Firehose
One of the core primitives of the AT Protocol that underlies Bluesky is the firehose. It is an authenticated stream of events used to efficiently sync user updates (posts, likes, follows, handle changes, etc).
Many applications people will want to build on top of atproto and Bluesky will start with the firehose, from feed generators to labelers, to bots and search engines.
In the atproto ecosystem, there are many different endpoints that serve firehose APIs. Each PDS serves a stream of all of the activity on the repos it is responsible for. From there, relays aggregate the streams of any PDS who requests it into a single unified stream.
This makes the job of downstream consumers much easier, as you can get all the data from a single
location. The main relay for Bluesky is bsky.network
, which we use in the examples below.
To get started, you will open a WebSocket connection to your favorite firehose
provider for the com.atproto.sync.subscribeRepos
endpoint:
- Go
uri := "wss://bsky.network/xrpc/com.atproto.sync.subscribeRepos"
con, _, err := websocket.DefaultDialer.Dial(uri, http.Header{})
From there, you need to read off each message as it comes in, and decode the CBOR event data. More details on this can be found here (TODO: link to lexicon page).

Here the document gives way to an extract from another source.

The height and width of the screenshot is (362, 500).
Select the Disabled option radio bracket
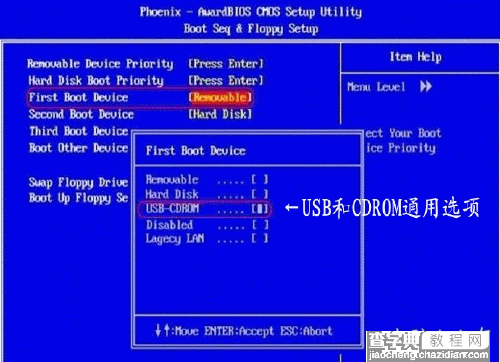260,225
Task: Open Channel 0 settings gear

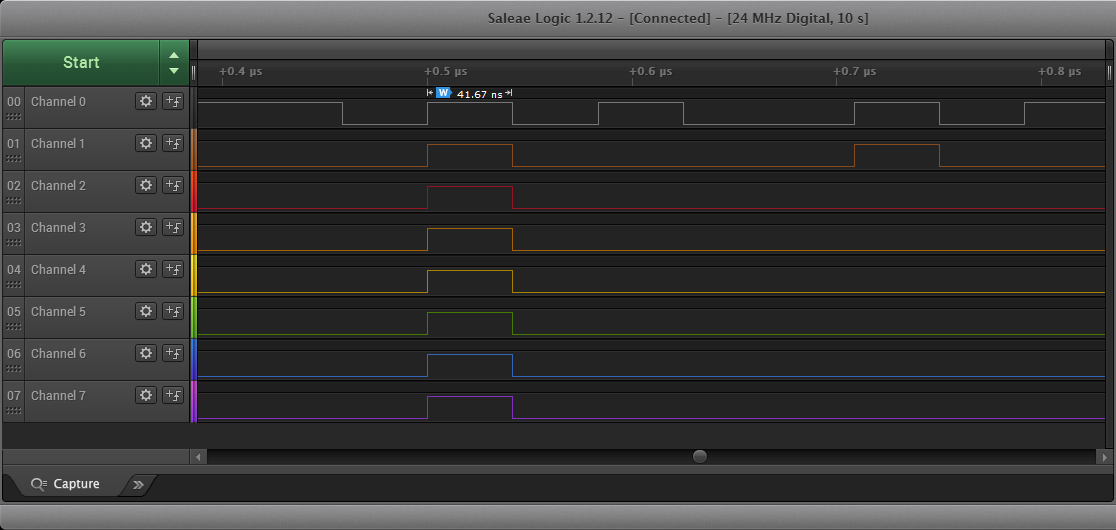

Most SDKs have a nice wrapper for this though, In this example we will just print each repo operation in each event we receive. These operations are things like "create post", "create like", "delete follow" and so on.
- Go
rsc := &events.RepoStreamCallbacks{
RepoCommit: func(evt *atproto.SyncSubscribeRepos_Commit) error {
fmt.Println("Event from ", evt.Repo)
for _, op := range evt.Ops {
fmt.Printf(" - %s record %s\n", op.Action, op.Path)
}
return nil
},
}
sched := sequential.NewScheduler("myfirehose", rsc.EventHandler)
events.HandleRepoStream(context.Background(), con, sched)
In this snippet we set up a sequential "scheduler", which handles all events sequentially in order. Other schedulers run event handling in parallel, or do limited concurrency based on who the event is for.
Once we have a scheduler, we call into HandleRepoStream
which does the actual
decoding of the data coming over the websocket and calls into the event handler
we wrote.